If sterilization is required, the packaging must comply with ISO 11135, which specifies requirements for the validation and routine control of ethylene oxide sterilization processes. EU MDR 2017/745 annex I GSPR, specifies the packaging requirements of medical devices. The requirements can be summarized as;

  • The medical device shall package in a way that its characteristics and performance should not adversely affect during transport and storage.
  • The medical device shall package in such a way as to minimize the risk posed by contaminants and residues to patients.
  • The package shall ensure that retain the sterile condition, till the pack is broken.
  • Packaging systems for non-sterile devices shall maintain the integrity and cleanliness of the product.

Medical Device Packaging Regulations

  • EN ISO 11607-1 Addressing packaging materials, sterile barrier system.
  • EN ISO 11607-2 Addressing validation of packaging processes.
  • BS EN 868-2 Packaging for terminally sterilized medical devices. Sterilization wrap. Requirements and test methods
  • ASTM D3330 Package Strength Testing by Peel Adhesion Testing
  • ASTM F88 Package Strength Testing by Seal Peel Testing
  • ASTM F1140 Package Strength Testing by Burst Testing
  • ASTM F2054 Standard Test Method for Burst Testing of Flexible Package Seals Using Internal Air Pressurization Within Restraining Plates
  • Package Integrity (ASTM F2096: Bubble Test)
  • Seal Integrity (ASTM F1886: Visual Inspection, ASTM 1929: Dye Test)
  • Seal Strength (ASTM F88: Peel Test, ASTM F1140: Burst Test)
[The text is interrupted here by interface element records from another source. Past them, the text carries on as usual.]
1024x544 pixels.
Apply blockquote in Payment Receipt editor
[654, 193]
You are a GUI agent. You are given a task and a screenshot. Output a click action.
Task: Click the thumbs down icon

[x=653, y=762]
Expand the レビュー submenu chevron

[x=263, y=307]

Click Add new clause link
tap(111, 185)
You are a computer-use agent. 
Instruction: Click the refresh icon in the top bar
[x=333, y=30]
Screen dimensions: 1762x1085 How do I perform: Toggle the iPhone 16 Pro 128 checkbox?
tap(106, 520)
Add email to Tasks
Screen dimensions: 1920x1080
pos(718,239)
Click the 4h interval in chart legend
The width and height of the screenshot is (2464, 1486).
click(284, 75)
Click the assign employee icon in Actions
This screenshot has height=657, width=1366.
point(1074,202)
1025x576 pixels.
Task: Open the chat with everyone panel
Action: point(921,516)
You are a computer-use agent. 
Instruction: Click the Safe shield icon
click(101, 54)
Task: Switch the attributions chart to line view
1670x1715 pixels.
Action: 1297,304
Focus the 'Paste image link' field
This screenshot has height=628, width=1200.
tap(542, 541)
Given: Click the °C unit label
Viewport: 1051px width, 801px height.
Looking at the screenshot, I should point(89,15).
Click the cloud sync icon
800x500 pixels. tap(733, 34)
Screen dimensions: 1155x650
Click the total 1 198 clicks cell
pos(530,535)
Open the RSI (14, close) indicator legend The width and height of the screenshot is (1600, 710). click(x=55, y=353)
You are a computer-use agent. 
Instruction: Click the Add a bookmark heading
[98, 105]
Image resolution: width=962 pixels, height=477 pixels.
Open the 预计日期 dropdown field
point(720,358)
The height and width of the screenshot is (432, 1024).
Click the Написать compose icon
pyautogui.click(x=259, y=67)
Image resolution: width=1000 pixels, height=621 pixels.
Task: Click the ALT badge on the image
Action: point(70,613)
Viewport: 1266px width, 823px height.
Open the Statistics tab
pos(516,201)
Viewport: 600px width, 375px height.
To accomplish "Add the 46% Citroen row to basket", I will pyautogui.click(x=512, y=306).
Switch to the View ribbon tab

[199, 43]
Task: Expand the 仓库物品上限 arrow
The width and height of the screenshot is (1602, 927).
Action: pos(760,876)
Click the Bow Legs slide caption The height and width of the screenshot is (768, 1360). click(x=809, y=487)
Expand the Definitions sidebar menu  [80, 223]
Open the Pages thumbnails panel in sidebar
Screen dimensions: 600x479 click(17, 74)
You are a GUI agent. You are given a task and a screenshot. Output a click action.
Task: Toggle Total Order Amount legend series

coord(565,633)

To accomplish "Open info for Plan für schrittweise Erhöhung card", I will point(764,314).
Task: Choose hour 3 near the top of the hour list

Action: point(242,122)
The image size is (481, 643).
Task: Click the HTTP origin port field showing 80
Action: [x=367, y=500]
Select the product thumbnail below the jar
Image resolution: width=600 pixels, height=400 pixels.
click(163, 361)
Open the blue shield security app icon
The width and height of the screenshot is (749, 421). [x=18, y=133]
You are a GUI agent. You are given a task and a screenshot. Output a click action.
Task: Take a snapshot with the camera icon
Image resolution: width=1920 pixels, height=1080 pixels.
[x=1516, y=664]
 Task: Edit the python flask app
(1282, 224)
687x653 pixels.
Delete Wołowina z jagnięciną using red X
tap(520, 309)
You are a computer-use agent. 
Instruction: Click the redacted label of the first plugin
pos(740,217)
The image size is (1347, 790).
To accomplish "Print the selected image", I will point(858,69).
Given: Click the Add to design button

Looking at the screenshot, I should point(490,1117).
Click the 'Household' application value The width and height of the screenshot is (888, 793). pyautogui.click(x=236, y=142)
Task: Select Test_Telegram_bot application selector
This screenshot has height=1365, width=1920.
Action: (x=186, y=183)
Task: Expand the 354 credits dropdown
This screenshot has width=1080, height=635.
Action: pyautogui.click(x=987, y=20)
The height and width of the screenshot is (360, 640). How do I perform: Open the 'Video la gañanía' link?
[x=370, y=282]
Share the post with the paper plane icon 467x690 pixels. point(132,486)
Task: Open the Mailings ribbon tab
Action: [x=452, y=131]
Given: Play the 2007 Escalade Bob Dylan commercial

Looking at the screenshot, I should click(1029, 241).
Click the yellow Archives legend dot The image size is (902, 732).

FDA and NB expected Documentation and Reports

For terminally sterilized medical devices , the validation process involves creating a validation plan, that shall contain the following.


  • Document ID, Date of revision, Issue and Responsibilities,
  • Description of the materials
  • Description of equipment
  • Skilled Personnel
  • How the packaging process going to carry out
  • Description of sterilization process

The packaging process validation report shall document the following.


  • The evidence of packaging process validation (result of IQ, OQ and PQ).
  • Formal approval of validation along with Report ID, Report date
  • Process Control and Monitoring
  • Process changes and revalidation

Non-Sterile Product Packaging Requirements

Literally, there is no specific standard to follow for the medical device packaging validation of non-sterile medical devices. However, the manufacturer must fulfil the requirement of GSPR. Thus, it is up to the manufacturer to select appropriate packaging for their medical device, and it should not be harmful to the function and efficiency of the device.


The package must be sufficient to protect the device, for example, if a drop will damage your device, then the package must be sufficiently padded/cushioning form to protect the device damage from dropping.

Medical device manufacturers must stay informed about changes in regulations and standards to ensure ongoing compliance. Additionally, working with regulatory experts on the relevant guidelines is crucial for meeting the specific requirements of the FDA and the EU.